Her off-screen boyfriend, however, is starting to trouble her, in 2004. “He thinks it’s cute that I’m a liberal Democrat. He thinks it’s funny. We fight. I personally think it’s disgusting that he’s a Republican. I can’t believe that anyone would vote for Bush, especially someone that I’m dating.” She presses on: “It is an ongoing dilemma, because you wonder can you share a life with someone who sees the world completely different than you.” Lale endures similar doubts concerning her tendency to “date Republicans.” Gazing into her refrigerator, where she keeps water and Gatorade, Lale laments her “pathetic, like, boring love life.”

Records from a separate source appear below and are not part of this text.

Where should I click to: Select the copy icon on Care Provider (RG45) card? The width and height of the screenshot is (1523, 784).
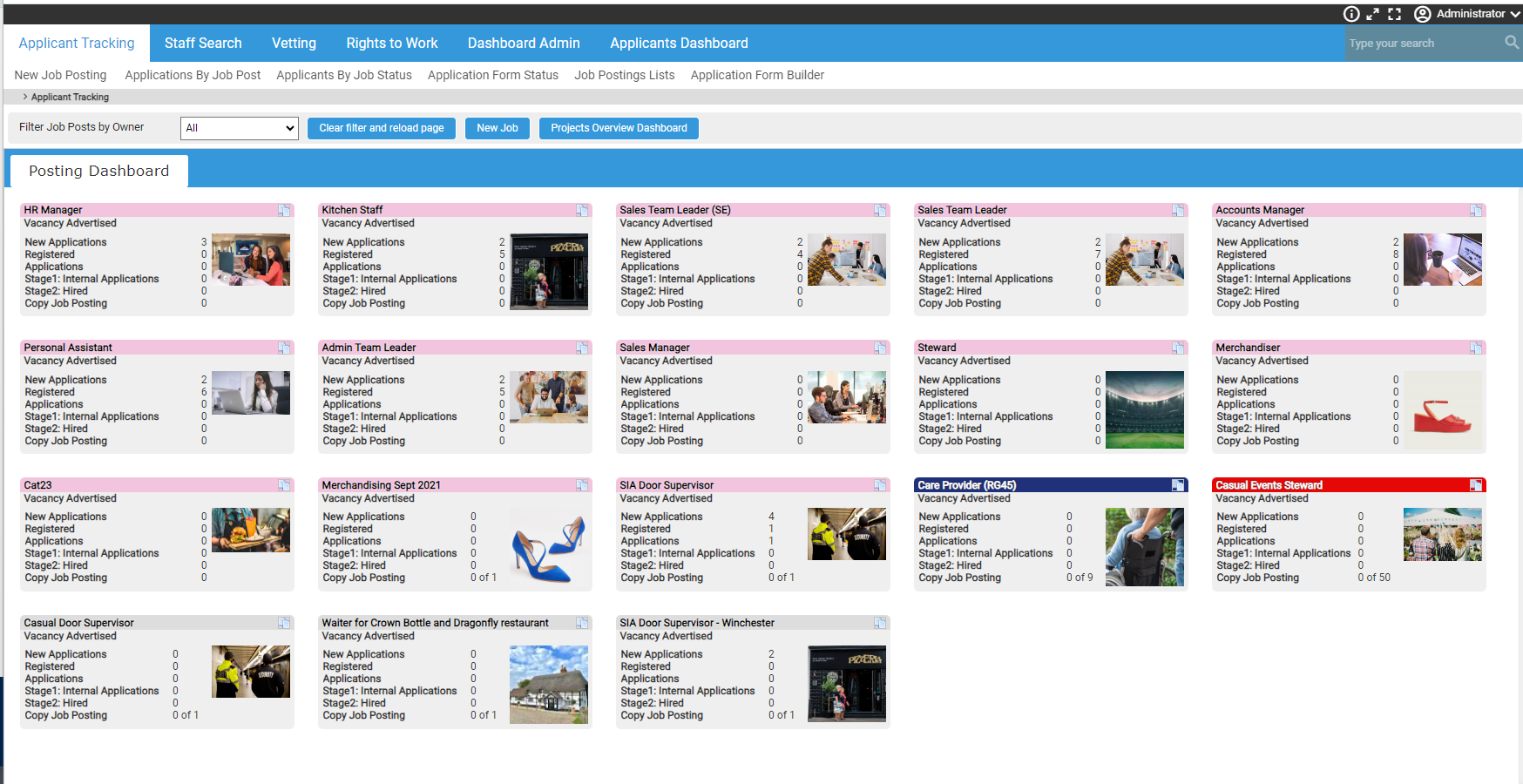coord(1178,484)
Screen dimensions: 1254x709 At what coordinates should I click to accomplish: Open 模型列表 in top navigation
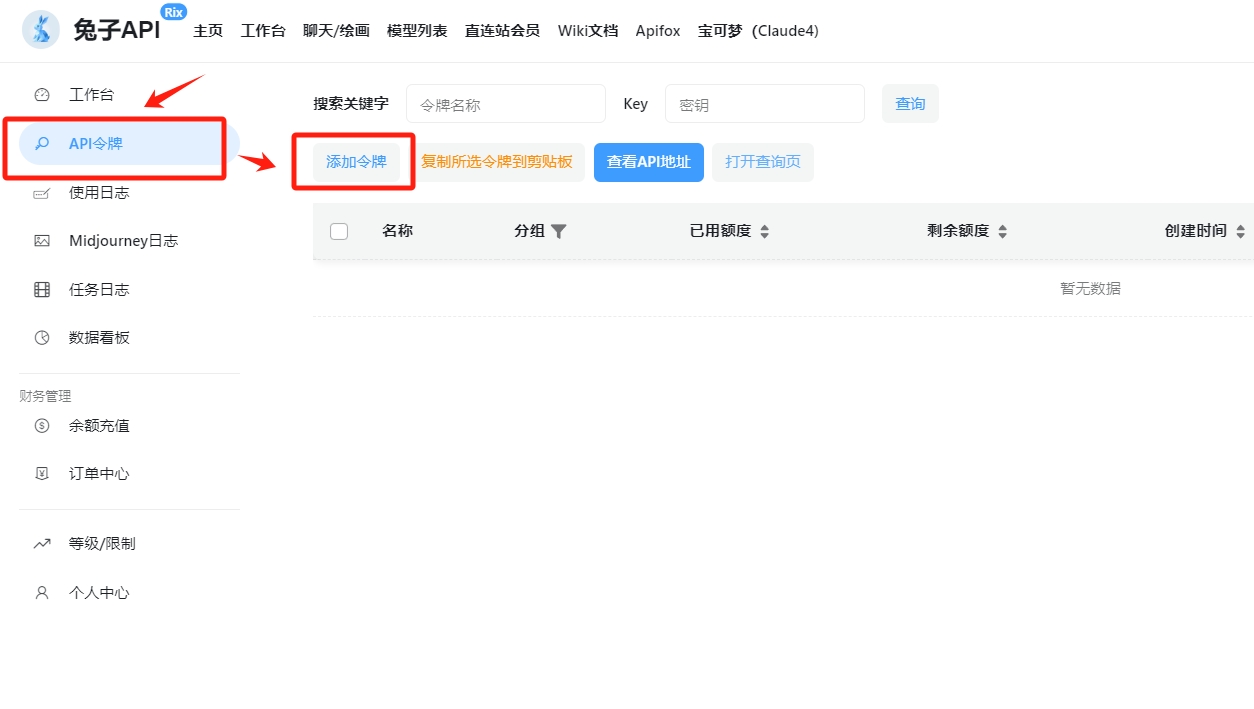[x=417, y=31]
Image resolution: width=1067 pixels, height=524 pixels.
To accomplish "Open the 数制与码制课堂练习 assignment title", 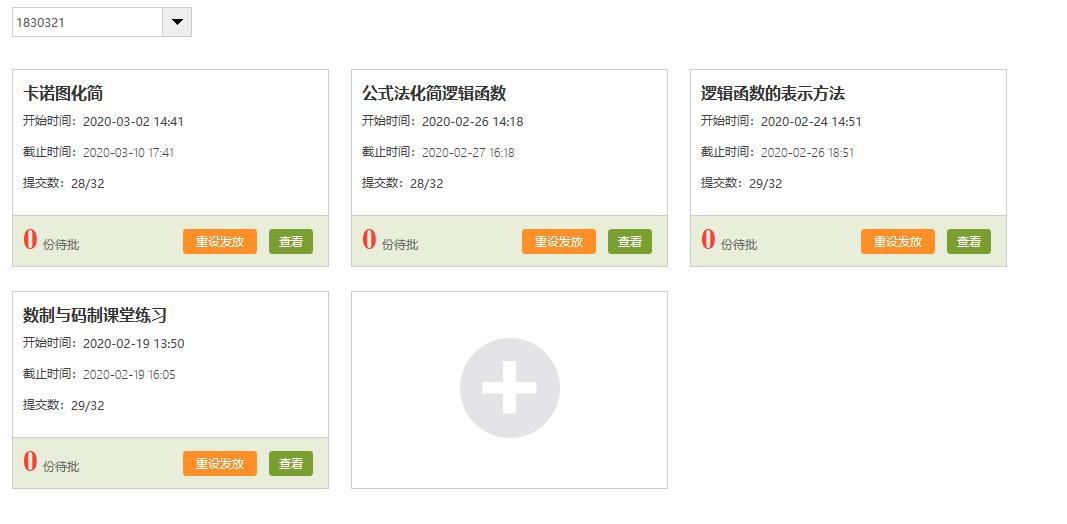I will (x=95, y=316).
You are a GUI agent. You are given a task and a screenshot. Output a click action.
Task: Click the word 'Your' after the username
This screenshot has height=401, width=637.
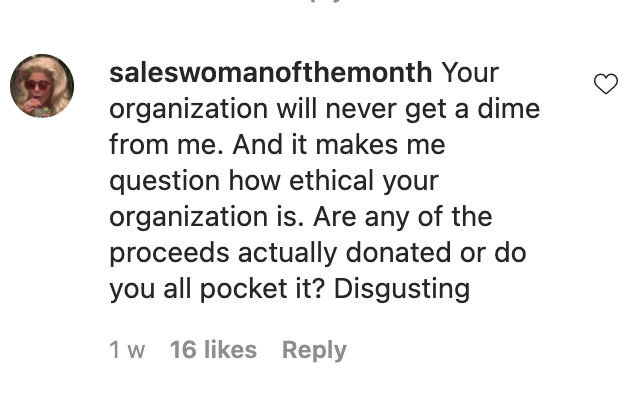tap(470, 73)
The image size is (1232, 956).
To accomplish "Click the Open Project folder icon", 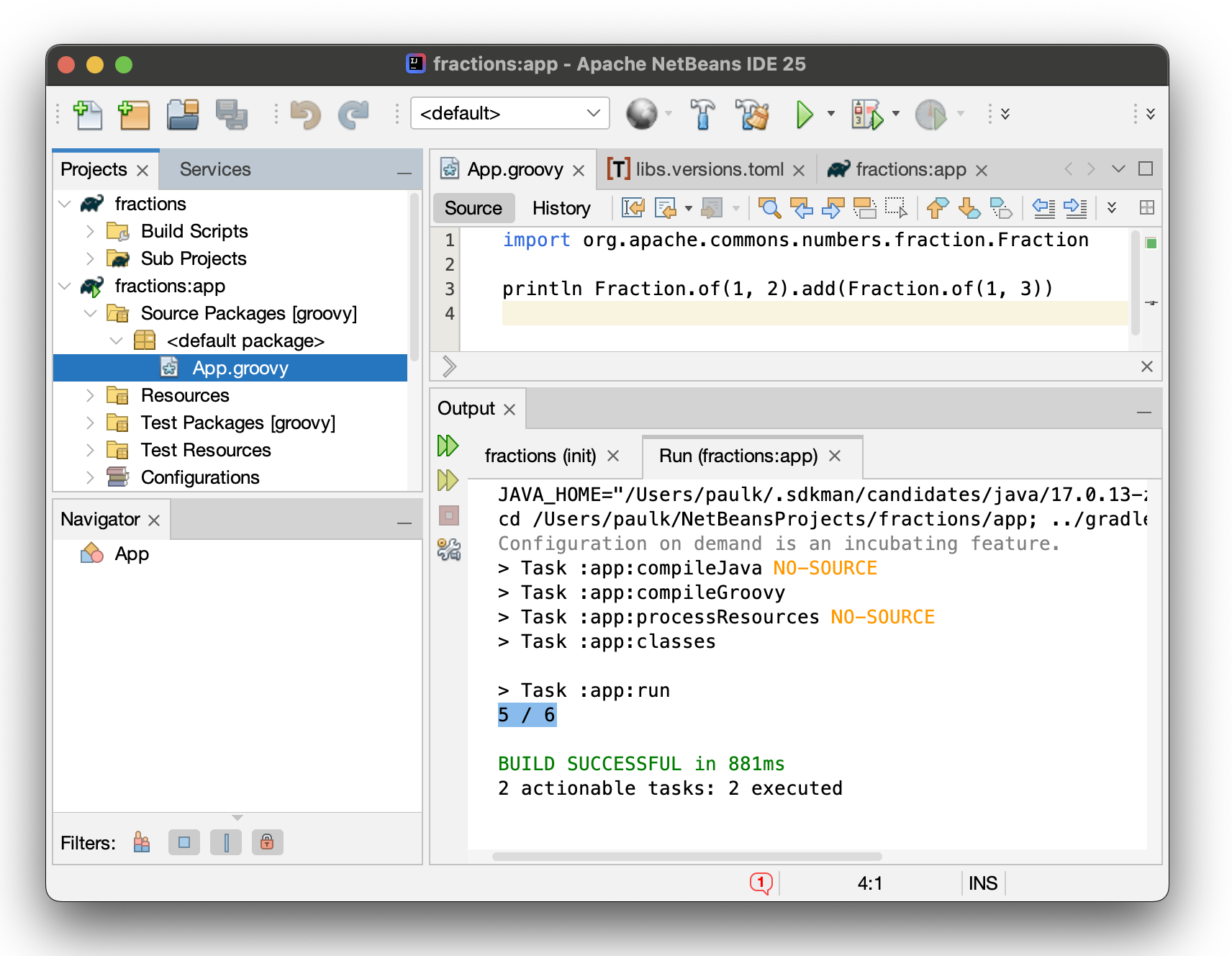I will pos(183,114).
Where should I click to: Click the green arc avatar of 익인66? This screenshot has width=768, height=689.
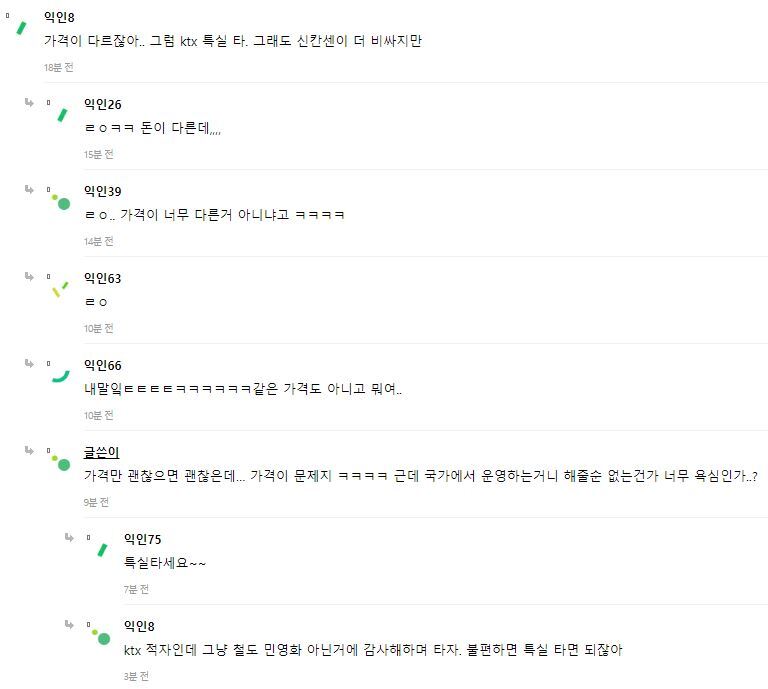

The election makes this “dilemma” more acute. Assigned to make the Congressman’s views public, the staff is continually writing press releases, updating his official webpage and trying to articulate his views so they make both his independence and party affiliation clear (his independence becoming more pronounced as the series goes on). At the same time, they also help to shape those views for public consumption, whether reconciling them with previous positions held by the Party and/or the Congressman, or finding new articulations and ways forward.
Most of these ways involve TV. Like many Representatives, Wexler spends a lot of time on TV or getting ready to appear on TV. on their way to a taping for a brief segment on MSNBC’s Scarborough Country in anticipation of the first presidential debate, Eric sums up the dilemma of talking without saying much: “You gotta remember that it’s very easy to win a debate when you have no regard for the truth and no details of policy. And that’s what the president does.” Watching the debate together, the team comments and catcalls like any other viewers might, happy when their guy scores, jeering when the opponent fidgets or appears to lose.
Post-election (they watch the returns mapped out on TV in red and blue, their faces growing grimmer by the minute), they don’t spend much time lamenting the loss (Halie says she scheduled a root canal for Inauguration Day, to mark the pain she was feeling), but move on immediately to the next steps. The series follows their efforts to respond to an array of “issues,” including the Scooter Libby investigation, John Roberts’ nomination to the Supreme Court, and Hurricane Katrina (the federal response especially infuriates Wexler, who visits victims moved to his district in Florida and speaks out loudly on their behalf, and against the “reconstruction plan” that threatens workers’ rights).
The war in Iraq is a consistent focus for the staff. Should Wexler call for troop withdrawal on a “timetable”? How to claim U.S. “credibility” when it’s so clearly compromised? How to make a coherent position out of simultaneous needs to stay in country, to rebuild what’s been broken) and get out of a situation that produces more deaths and outrage at the U.S. by the minute? Whether discussing the numbers of casualties or the way that mail reaches troops, the staff members plainly want to make differences, small and large. Fast-paced and unsentimental, the series makes their desires surprisingly engaging.
Early on, Halie diagnoses the Democrats’ 2004 loss as a loss of focus. “I think there needs to be a change of strategy,” she says, “I think that we need to embrace who we are, you know? I think we need to stand for what we believe in.” As revealed compellingly throughout The Hill, the question of “what we believe in” must be addressed again and again, as contexts and possibilities change.